Extrema-direita
e Trump têm aproveitado o contexto para acirrar os ânimos
Quando
Igor Panarin, um cientista político e futurólogo russo, anunciou a desagregação
dos EUA, ninguém levou a sério a previsão. Desde fins do século XX, o russo
trabalhava com a hipótese. Sob os influxos da grande crise econômica de 2008,
Igor voltou à carga. Em palestra proferida em março de 2009, desceu a detalhes:
a grande potência se dividiria, já no ano seguinte, em cinco países, e era urgente
evitar que o processo não degenerasse em guerra civil. As elucubrações
suscitaram ceticismo e ironia. Igor Panarin teve os seus 15 minutos de glória e
desapareceu no olvido das gentes.
Uma
análise séria, porém, acaba de ser publicada pela jornalista Valentine Faure,
sobre uma ameaça que ronda as atuais eleições estadunidenses: a secessão e, no
limite, uma hipotética, embora improvável, guerra civil.
O
inventário das fraturas existentes na sociedade não deixa de ser
impressionante. David French, cientista político, entrevistado por ela,
registra que “não há hoje uma só força, cultural, religiosa, política ou social
importante que unifique os americanos”.
Numa
sociedade complexa e democrática, atravessada por contradições, conflitos são
inevitáveis e podem inclusive fortalecer a convivência social. Entretanto
estaria em curso um processo deletério de radicalização, em torno de um
conjunto de temas que vêm polarizando de forma sectária os americanos, entre os
quais têm se destacado a questão das relações, sempre controvertidas, entre
intervencionismo estatal e liberdade pessoal, a discriminação racial, a
emancipação da mulher e a interrupção voluntária da gravidez, as opções e as
identidades sexuais, o ensino religioso nas escolas, o direito de educar os filhos
na própria casa, as reconstruções memorialísticas do passado, a liberdade para
adquirir e portar armas, a política em relação aos imigrantes, as previsões
mais ou menos apocalípticas sobre o aquecimento da atmosfera e do clima, o voto
pelo correio.
A
pandemia, acentuando tensões, suscitou novas querelas sobre as teses
negacionistas, as razões e as desrazões do confinamento, a obrigatoriedade do
uso de máscaras, a liberdade de aceitar ou não eventuais vacinas. É claro que
não se poderia esperar — nem seria desejável — que houvesse consenso sobre
essas questões, mas o inquietante é o nível de intransigência, conduzindo à
quebra de laços de amizade e até mesmo familiares. É como se as pessoas
começassem a não suportar mais aceitar divergências antes consideradas
razoáveis.
Teorias
conspiratórias disseminam-se na sociedade, como a formulada por QAnon, um
suposto e não identificado personagem que divulga a existência de forças
ocultas, como a burocracia estatal, o denunciado “Estado profundo”, ou seitas
de pedófilos satânicos, dedicadas a raptar crianças inocentes, estuprando-as e
canibalizando-as. A rigor, boatarias, usos e abusos de mentiras, as atuais fake
news, existem desde os tempos bíblicos. Mas é inegável que as novas mídias
sociais — e procedimentos técnicos que conferem realidade a acontecimentos
irreais — têm potencializado enormemente a força e o impacto de mensagens que
vêm mais para confundir do que para informar.
As
forças de extrema-direita e Donald Trump têm aproveitado esse contexto, para acirrar
os ânimos e investir sem escrúpulos na perspectiva da radicalização das gentes.

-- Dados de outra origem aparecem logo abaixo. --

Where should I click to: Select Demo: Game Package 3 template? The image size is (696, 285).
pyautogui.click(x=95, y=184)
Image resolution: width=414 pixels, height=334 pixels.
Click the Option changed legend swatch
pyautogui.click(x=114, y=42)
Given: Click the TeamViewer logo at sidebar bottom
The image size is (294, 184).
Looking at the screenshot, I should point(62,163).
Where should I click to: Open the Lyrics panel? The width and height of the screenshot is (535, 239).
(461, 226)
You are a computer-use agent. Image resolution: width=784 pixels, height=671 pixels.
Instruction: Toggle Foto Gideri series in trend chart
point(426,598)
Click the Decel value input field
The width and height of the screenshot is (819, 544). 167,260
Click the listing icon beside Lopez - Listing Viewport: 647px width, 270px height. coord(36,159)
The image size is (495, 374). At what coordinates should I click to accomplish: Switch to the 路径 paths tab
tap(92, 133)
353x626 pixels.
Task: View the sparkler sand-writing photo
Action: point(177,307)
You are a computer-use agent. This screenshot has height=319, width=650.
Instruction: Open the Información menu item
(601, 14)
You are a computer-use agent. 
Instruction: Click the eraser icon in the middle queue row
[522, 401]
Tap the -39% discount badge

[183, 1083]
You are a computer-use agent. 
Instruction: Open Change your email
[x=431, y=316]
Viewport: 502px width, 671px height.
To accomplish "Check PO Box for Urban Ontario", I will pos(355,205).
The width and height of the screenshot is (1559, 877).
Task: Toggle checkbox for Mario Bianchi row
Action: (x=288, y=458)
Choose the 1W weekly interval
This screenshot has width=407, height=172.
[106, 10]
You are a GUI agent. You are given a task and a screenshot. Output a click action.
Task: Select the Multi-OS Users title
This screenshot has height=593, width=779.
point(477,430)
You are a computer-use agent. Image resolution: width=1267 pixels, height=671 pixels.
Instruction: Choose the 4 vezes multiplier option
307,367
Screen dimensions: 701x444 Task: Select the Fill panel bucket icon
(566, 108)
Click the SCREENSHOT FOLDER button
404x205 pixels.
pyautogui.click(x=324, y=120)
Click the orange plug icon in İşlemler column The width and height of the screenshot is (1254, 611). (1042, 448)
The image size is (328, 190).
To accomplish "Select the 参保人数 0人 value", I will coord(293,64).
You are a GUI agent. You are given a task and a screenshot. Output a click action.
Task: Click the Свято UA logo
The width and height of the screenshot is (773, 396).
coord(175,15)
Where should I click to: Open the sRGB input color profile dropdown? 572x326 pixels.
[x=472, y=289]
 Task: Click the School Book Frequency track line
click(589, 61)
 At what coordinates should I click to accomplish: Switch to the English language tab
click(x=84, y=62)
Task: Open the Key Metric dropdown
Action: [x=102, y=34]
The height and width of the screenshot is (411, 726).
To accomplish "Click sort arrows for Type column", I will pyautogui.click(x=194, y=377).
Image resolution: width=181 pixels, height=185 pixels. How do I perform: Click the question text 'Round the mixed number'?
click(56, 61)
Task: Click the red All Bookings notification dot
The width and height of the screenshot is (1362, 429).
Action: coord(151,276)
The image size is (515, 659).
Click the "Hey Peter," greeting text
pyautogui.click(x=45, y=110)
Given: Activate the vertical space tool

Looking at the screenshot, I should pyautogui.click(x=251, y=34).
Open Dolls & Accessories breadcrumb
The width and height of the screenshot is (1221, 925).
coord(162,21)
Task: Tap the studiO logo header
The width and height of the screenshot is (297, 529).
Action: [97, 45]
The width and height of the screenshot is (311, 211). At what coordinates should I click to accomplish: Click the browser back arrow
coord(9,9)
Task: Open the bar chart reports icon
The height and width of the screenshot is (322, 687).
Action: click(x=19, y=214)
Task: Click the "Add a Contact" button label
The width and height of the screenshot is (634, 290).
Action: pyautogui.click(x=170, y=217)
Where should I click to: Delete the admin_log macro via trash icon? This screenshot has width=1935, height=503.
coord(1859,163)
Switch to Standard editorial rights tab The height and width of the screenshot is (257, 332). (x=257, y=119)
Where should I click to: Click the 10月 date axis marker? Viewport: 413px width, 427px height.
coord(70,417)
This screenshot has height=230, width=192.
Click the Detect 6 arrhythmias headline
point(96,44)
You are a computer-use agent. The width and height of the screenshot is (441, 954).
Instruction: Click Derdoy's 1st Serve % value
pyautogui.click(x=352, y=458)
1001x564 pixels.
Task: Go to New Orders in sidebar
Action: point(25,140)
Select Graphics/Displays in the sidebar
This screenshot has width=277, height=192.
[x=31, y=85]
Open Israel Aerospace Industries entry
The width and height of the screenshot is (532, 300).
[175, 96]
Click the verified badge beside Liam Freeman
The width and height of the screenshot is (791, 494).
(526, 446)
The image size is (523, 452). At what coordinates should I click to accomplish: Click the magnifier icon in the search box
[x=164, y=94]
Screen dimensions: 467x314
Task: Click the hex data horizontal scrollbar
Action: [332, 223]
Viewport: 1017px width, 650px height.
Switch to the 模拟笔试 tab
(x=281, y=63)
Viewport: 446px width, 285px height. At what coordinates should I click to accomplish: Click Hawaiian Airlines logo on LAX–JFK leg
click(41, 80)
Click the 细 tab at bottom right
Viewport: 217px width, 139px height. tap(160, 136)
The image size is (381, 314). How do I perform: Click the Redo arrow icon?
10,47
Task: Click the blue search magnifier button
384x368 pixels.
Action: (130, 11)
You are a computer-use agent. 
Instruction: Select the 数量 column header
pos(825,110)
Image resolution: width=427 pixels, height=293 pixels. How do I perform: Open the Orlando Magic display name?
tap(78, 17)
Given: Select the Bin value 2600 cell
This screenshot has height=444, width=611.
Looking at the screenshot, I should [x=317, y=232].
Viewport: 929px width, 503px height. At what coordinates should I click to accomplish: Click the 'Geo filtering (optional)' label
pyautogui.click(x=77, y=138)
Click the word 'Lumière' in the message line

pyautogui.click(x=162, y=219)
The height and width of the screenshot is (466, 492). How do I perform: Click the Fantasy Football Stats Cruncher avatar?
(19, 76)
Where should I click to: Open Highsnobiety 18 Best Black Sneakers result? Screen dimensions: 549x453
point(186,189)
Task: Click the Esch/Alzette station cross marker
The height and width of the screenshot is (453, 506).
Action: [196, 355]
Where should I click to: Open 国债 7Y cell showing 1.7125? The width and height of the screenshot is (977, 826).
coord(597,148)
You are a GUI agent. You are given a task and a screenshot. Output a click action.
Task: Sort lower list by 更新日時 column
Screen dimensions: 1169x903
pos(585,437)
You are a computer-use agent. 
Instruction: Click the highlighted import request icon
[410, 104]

Pesquisa recente revelou que, nos últimos três anos, as pessoas que consideram
possível usar armas para alcançar seus objetivos, passou de 8% para 33%.
Ernest Renan, pensador francês, argumentava, em fins do século XIX, que uma nação é resultado de um “plebiscito” de todos os dias. Os americanos reafirmarão no plebiscito que se aproxima sua vontade de permanecer juntos? Valentine Faure termina seu artigo invocando a figura de Thomas Jefferson, que falava na importância decisiva dos “acordos místicos da memória” para fazer, das colônias que se emancipavam da Inglaterra, estados unidos. É de perguntar se esses “acordos místicos” prevalecerão sobre os ódios desatados pela intolerância.